Skip TLS Verification

To connect to registries with self-signed certificates, use the --registry-insecure flag:
prowler image --registry internal-registry.local --registry-insecure
Skipping TLS verification disables certificate validation for registry connections. Use this flag only for trusted internal registries with self-signed certificates.

Supported Registries

Registry Scan Mode supports the following registry types:
  • OCI-compatible registries: Any registry implementing the OCI Distribution Specification (e.g., Harbor, GitLab Container Registry, GitHub Container Registry).
  • Docker Hub: Specify a namespace with --registry docker.io/{org_or_user}. Public namespaces can be scanned without credentials; authenticated access is used automatically when REGISTRY_USERNAME and REGISTRY_PASSWORD are set.
  • Amazon ECR: Use the full ECR endpoint URL (e.g., 123456789.dkr.ecr.us-east-1.amazonaws.com). Authentication is handled via AWS credentials.

Authentication for Private Registries

To scan images from private registries, the Image provider supports three authentication methods. Prowler uses the first available method in this priority order:

1. Basic Authentication (Environment Variables)

To authenticate with a username and password, set the REGISTRY_USERNAME and REGISTRY_PASSWORD environment variables. Prowler automatically runs docker login, pulls the image, and performs a docker logout after the scan completes:
export REGISTRY_USERNAME="myuser"
export REGISTRY_PASSWORD="mypassword"

prowler image -I myregistry.io/myapp:v1.0
Both variables must be set for this method to activate. Prowler handles the full lifecycle — login, pull, scan, and cleanup — without any manual Docker commands.
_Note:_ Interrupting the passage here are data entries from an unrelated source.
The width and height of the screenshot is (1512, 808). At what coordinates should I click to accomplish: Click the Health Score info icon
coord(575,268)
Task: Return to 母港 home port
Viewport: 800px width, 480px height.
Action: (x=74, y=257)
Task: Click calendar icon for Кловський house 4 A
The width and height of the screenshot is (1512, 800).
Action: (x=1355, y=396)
2. Token-Based Authentication

To authenticate using a registry token (such as a bearer or OAuth2 token), set the REGISTRY_TOKEN environment variable. Prowler passes the token directly to Trivy:
export REGISTRY_TOKEN="my-registry-token"
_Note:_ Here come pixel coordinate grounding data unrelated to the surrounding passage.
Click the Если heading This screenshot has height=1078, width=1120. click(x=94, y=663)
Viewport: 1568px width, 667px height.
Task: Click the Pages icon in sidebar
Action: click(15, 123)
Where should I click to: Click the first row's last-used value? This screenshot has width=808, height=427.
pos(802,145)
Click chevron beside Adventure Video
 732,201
prowler image -I myregistry.io/myapp:v1.0
This method is useful for registries that support token-based access without requiring a username and password.

3. Manual Docker Login (Fallback)

If no environment variables are set, Prowler relies on existing credentials in Docker’s credential store (~/.docker/config.json). To configure credentials manually before scanning:
docker login myregistry.io

prowler image -I myregistry.io/myapp:v1.0
When basic authentication is active (method 1), Prowler automatically logs out from all authenticated registries after the scan completes. Manual docker login sessions (method 3) are not affected by this cleanup.

Troubleshooting Common Scan Errors

The Image provider categorizes common Trivy errors with actionable guidance:
  • Authentication failure (401/403): Registry credentials are missing or invalid. Verify the REGISTRY_USERNAME/REGISTRY_PASSWORD or REGISTRY_TOKEN environment variables, or run docker login for the target registry and retry the scan.
  • Image not found (404): The specified image name, tag, or registry is incorrect. Verify the image reference exists and is accessible.
  • Rate limited (429): The container registry is throttling requests. Wait before retrying, or authenticate to increase rate limits.
  • Network issue: Trivy cannot reach the registry due to connectivity problems. Check network access, DNS resolution, and firewall rules.